§ Source passage:
* begin *

W3C home > Mailing lists > Public > www-validator@w3.org > April 2008

Re: Fallback to UTF-8

From: Frank Ellermann <nobody@xyzzy.claranet.de>
Date: Wed, 30 Apr 2008 13:05:23 +0200
To: www-validator@w3.org
Message-ID: <fv9jkj$uor$1@ger.gmane.org>

Michael Adams wrote:
 
> I found the ECMA tie-in to ISO 8859-1 Latin-1, dated March 85
> and June 86. http://en.wikipedia.org/wiki/ISO_8859-1#History

Yes, I used the ECMA standards because I'm not aware of a free
version for the later ISO standards.
  
> I also see this, perhaps surprising, paragraph which is a 
> little thin on references for it's claims:
 
> *** quote ***
> ISO-8859-1 is (according to the standards at least) the default
> encoding of documents delivered via HTTP with a MIME type
> beginning with "text/".

Yes, you could add RFC 2616 as a reference...

> (HTML 4.0, however, is based on Unicode).
> *** end quote ***

...but that is incomplete, HTML i18n specified in RFC 2070, a
predecessor of HTML 4, already had the same concept.

The hyphen in iso-8859-1 is merely a trick in the IANA charset
registry to avoid a space.  That's why you can use a parameter
charset=iso-8859-1 for MIME, with a space you would have to put
it in quotes charset="iso 8859-1", but IIRC the IANA registry
wisely doesn't allow to register charset names with spaces. ;-)

* end *

§ Dataset content:

* begin *

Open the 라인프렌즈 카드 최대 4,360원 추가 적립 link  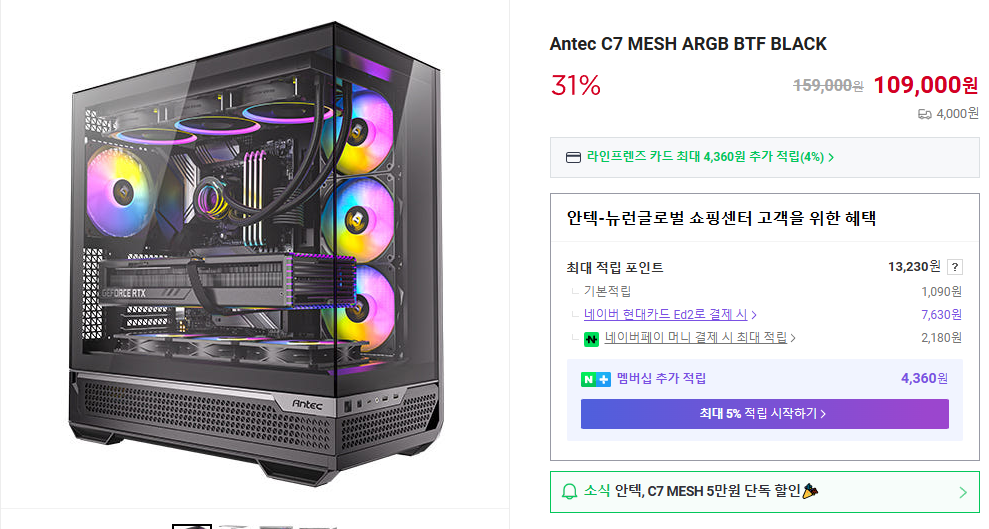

* end *

§ List of tasks:
• a. Answer these from the message about falling back to UTF-8, one line each:
(i) Why did the writer use the ECMA standards?
(ii) Which RFC does the writer say could be added as a reference?
(iii) In the IANA charset registry, what does the hyphen in iso-8859-1 avoid?
• b. List every standard or specification that the message about falling back to UTF-8 identifies by a number or version, naming each only once.
• c. Repeat the message about falling back to UTF-8 word for word, everything from "Yes, I used" down to "based on Unicode).".

§ Solutions in order:
• a.
(i) The writer was not aware of a free version of the later ISO standards.
(ii) RFC 2616.
(iii) A space.

• b.
ISO 8859-1
RFC 2616
HTML 4 (HTML 4.0)
RFC 2070

• c.
Yes, I used the ECMA standards because I'm not aware of a free
version for the later ISO standards.
  
> I also see this, perhaps surprising, paragraph which is a 
> little thin on references for it's claims:
 
> *** quote ***
> ISO-8859-1 is (according to the standards at least) the default
> encoding of documents delivered via HTTP with a MIME type
> beginning with "text/".

Yes, you could add RFC 2616 as a reference...

> (HTML 4.0, however, is based on Unicode).